Design is an iterative process. The necessary number of
iterations is one more than the number you have currently
done. This is true at any point in time.
4.
Your best design efforts will inevitably wind up being
useless in the final design. Learn to live with the
disappointment.
5.
(Miller's Law) Three points determine a curve.
6.
(Mar's Law) Everything is linear if plotted log-log with a
fat magic marker.
7.
At the start of any design effort, the person who most wants
to be team leader is least likely to be capable of it.
8.
In nature, the optimum is almost always in the middle
somewhere. Distrust assertions that the optimum is at an
extreme point.
9.
Not having all the information you need is never a
satisfactory excuse for not starting the analysis.
10.
When in doubt, estimate. In an emergency, guess. But be sure
to go back and clean up the mess when the real numbers come
along.
11.
Sometimes, the fastest way to get to the end is to throw
everything out and start over.
12.
There is never a single right solution. There are always
multiple wrong ones, though.
13.
Design is based on requirements. There's no justification
for designing something one bit "better" than the
requirements dictate.
14.
(Edison's Law) "Better" is the enemy of
"good".
15.
(Shea's Law) The ability to improve a design occurs
primarily at the interfaces. This is also the prime location
for screwing it up.
16.
The previous people who did a similar analysis did not have
a direct pipeline to the wisdom of the ages. There is
therefore no reason to believe their analysis over yours.

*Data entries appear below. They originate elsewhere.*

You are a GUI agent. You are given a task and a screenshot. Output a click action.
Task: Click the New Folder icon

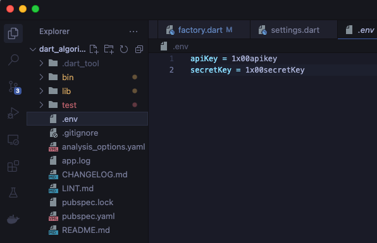pyautogui.click(x=109, y=49)
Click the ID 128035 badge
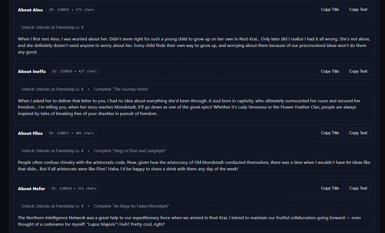 (71, 10)
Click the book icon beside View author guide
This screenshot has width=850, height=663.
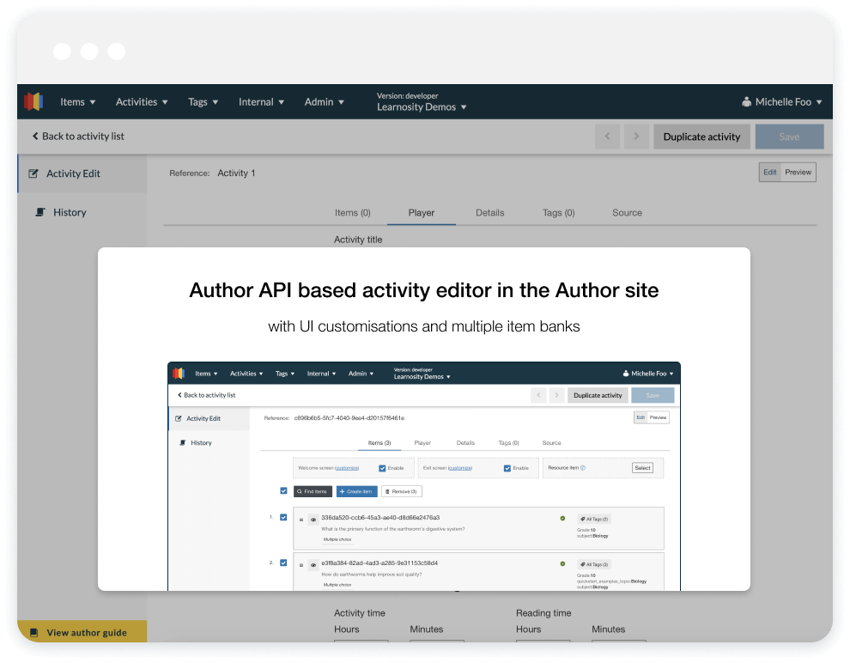(x=34, y=633)
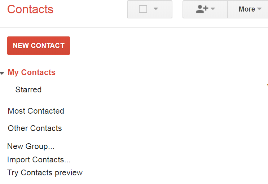Go to Other Contacts
The width and height of the screenshot is (268, 184).
(35, 128)
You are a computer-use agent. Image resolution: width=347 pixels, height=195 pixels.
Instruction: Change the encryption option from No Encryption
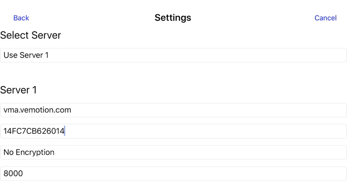click(x=174, y=152)
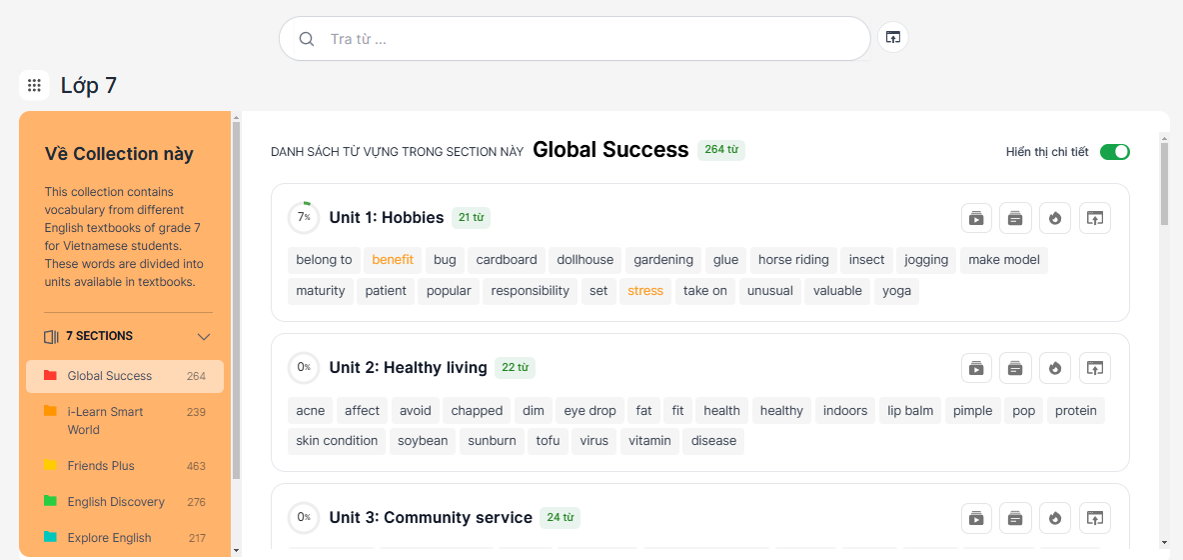
Task: Click the video playlist icon for Unit 1: Hobbies
Action: 976,218
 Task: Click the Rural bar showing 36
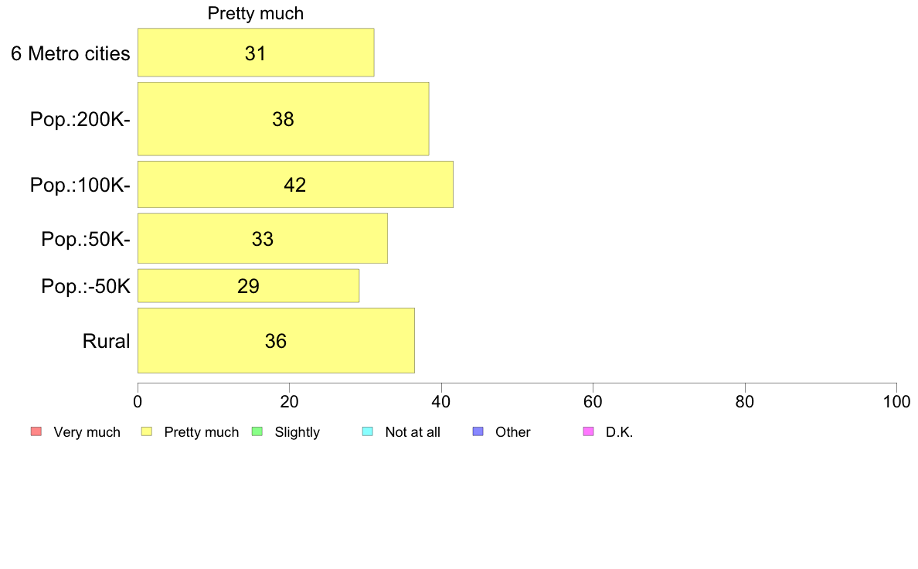coord(276,340)
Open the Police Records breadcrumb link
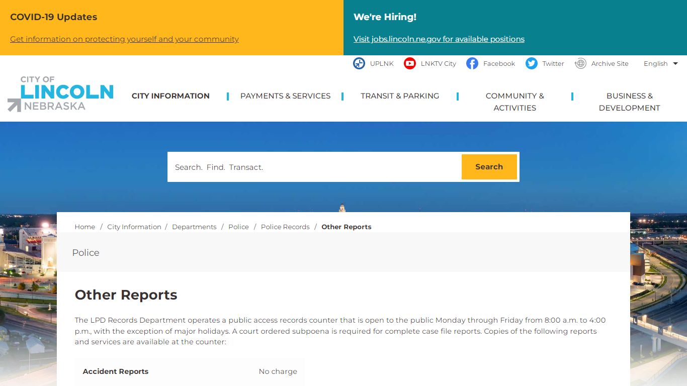This screenshot has width=687, height=386. [285, 227]
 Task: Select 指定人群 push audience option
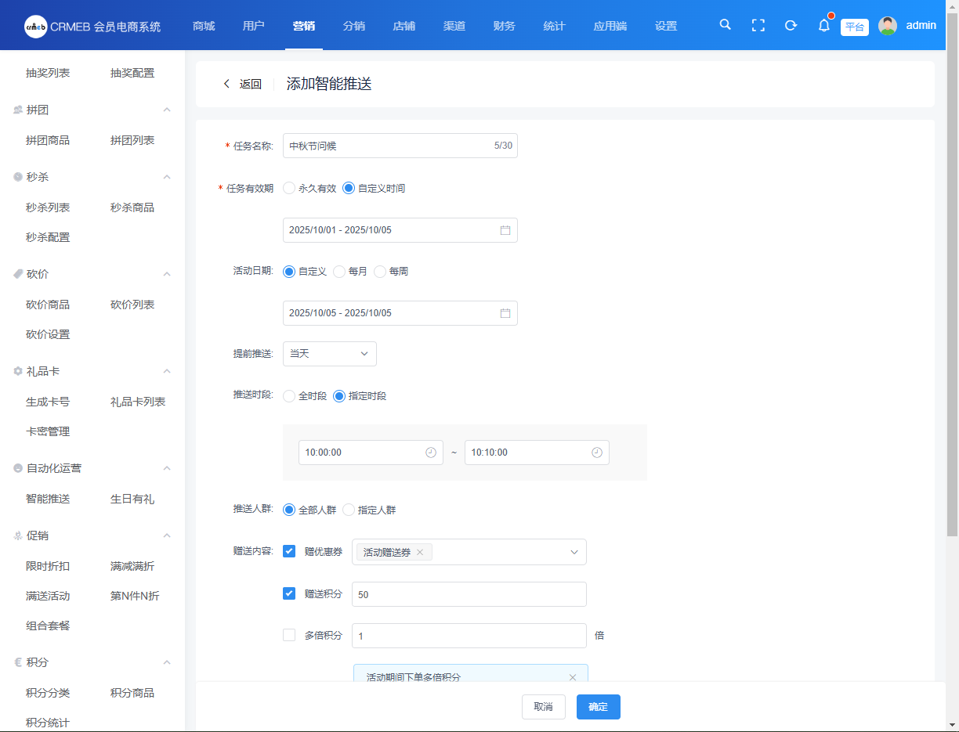coord(349,510)
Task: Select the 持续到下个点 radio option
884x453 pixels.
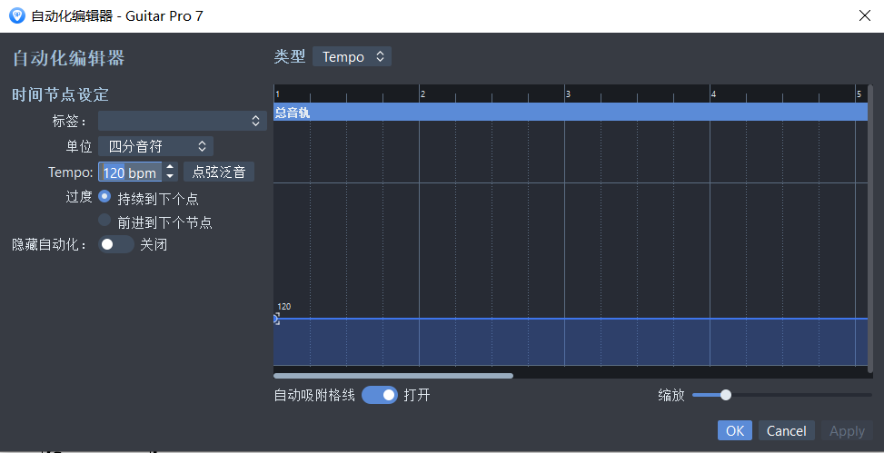Action: pos(105,197)
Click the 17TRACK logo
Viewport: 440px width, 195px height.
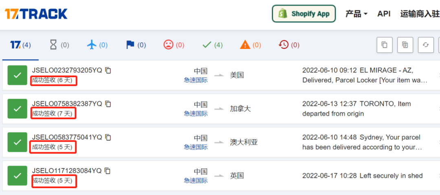tap(36, 14)
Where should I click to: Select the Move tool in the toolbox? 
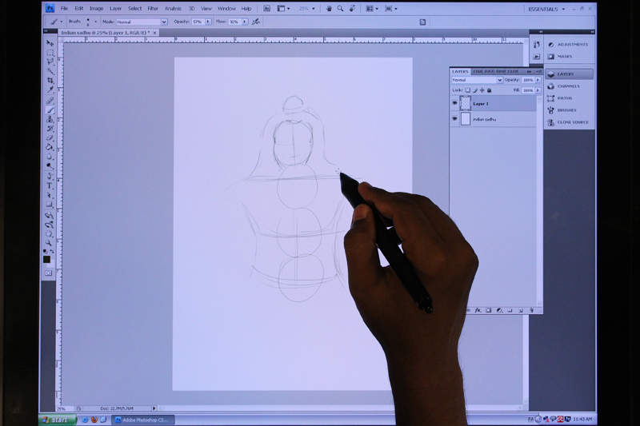click(x=50, y=43)
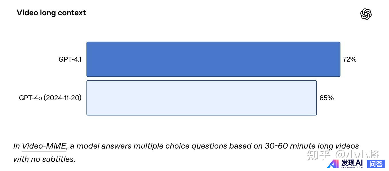This screenshot has height=171, width=389.
Task: Click the stylized AI logo mark
Action: (x=333, y=164)
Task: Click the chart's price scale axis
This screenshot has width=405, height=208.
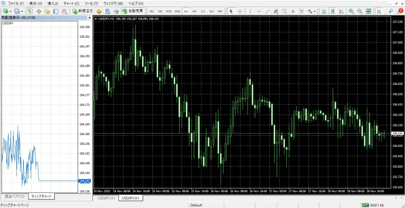Action: (397, 99)
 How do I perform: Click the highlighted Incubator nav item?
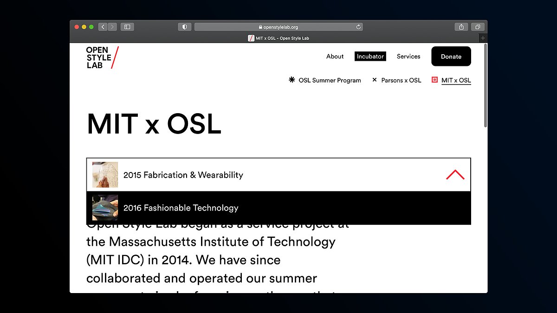tap(370, 56)
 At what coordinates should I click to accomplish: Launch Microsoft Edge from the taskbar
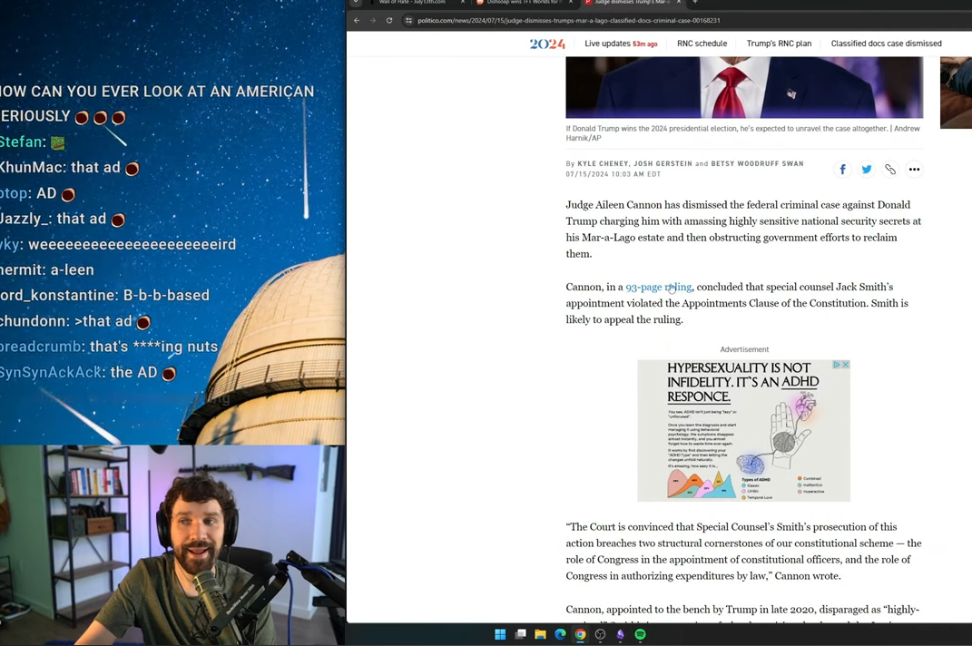560,634
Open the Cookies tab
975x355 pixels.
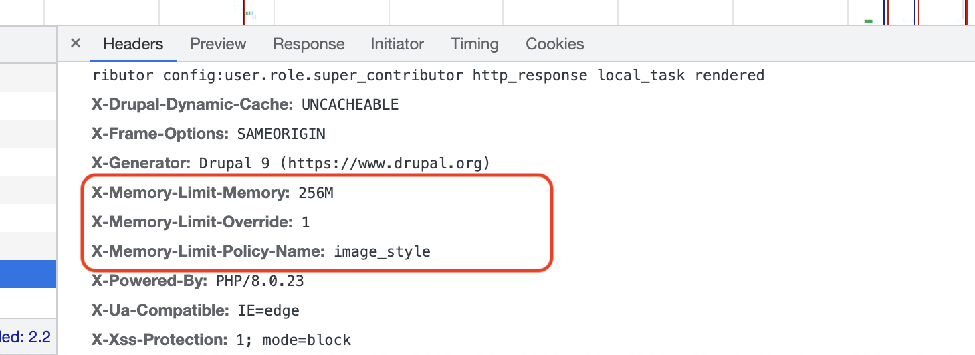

There is especially no reason to present their analysis as
yours.
17.
The fact that an analysis appears in print has no
relationship to the likelihood of its being correct.
18.
Past experience is excellent for providing a reality check.
Too much reality can doom an otherwise worthwhile design,
though.
19.
The odds are greatly against you being immensely smarter
than everyone else in the field. If your analysis says your
terminal velocity is twice the speed of light, you may have
invented warp drive, but the chances are a lot better that
you've screwed up.
20.
A bad design with a good presentation is doomed eventually.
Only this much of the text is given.